At Pu'u 'O'o Crater, glow emanated from three spatter cones and a small lava pond on the E part of the crater floor. The Kahaualeā€™a II lava flows traveled N from the base of Pu'u 'O'o cone. The most distal front of the flow was 1.8 km from its source at a spatter cone on the NE edge of Pu'u 'O'o's crater floor. At 0740 on 26 May lava began to spill from the N side of the NE spatter cone, feeding a new breakout on the N flank of Pu'u 'O'o. .

Peace Day activity, fed by lava tubes extending from Pu'u 'O'o, consisted of some breakout activity on the pali and coastal plain, but mainly flows entering the ocean at locations inside and outside the National Park boundary.

Geological Summary.
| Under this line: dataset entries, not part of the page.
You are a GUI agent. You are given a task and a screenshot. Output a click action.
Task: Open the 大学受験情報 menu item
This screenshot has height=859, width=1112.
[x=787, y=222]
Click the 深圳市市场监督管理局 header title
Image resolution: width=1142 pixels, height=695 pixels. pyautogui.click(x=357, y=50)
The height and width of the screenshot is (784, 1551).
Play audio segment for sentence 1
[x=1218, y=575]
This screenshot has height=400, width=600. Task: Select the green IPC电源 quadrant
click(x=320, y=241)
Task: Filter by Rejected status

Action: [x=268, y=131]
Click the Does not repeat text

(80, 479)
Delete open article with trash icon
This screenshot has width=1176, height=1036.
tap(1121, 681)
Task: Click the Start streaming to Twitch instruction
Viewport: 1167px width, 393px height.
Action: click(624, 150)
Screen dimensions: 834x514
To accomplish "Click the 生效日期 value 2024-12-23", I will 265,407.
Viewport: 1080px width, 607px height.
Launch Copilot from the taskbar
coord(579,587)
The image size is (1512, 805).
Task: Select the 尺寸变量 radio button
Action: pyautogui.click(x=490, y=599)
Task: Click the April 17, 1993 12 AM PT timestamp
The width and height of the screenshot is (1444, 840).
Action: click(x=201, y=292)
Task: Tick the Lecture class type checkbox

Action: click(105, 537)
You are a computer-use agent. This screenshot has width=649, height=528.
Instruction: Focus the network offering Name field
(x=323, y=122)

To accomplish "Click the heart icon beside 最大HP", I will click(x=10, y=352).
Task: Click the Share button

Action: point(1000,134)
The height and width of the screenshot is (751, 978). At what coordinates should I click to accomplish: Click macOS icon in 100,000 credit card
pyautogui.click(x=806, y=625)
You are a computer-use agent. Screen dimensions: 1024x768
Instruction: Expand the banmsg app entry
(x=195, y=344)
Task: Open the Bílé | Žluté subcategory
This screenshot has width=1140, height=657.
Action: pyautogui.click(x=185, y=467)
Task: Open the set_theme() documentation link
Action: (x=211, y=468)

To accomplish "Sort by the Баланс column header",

Kilauea overlaps the E flank of the massive Mauna Loa shield volcano in the island of Hawaii. Eruptions are prominent in Polynesian legends; written documentation since 1820 records frequent summit and flank lava flow eruptions interspersed with periods of long-term lava lake activity at Halemaumau crater in the summit caldera until 1924. The 3 x 5 km caldera was formed in several stages about 1,500 years ago and during the 18th century; eruptions have also originated from the lengthy East and Southwest rift zones, which extend to the ocean in both directions. About 90% of the surface of the basaltic shield volcano is formed of lava flows less than about 1,100 years old; 70% of the surface is younger than 600 years. The long-term eruption from the East rift zone between 1983 and 2018 produced lava flows covering more than 100 km2, destroyed hundreds of houses, and added new coastline.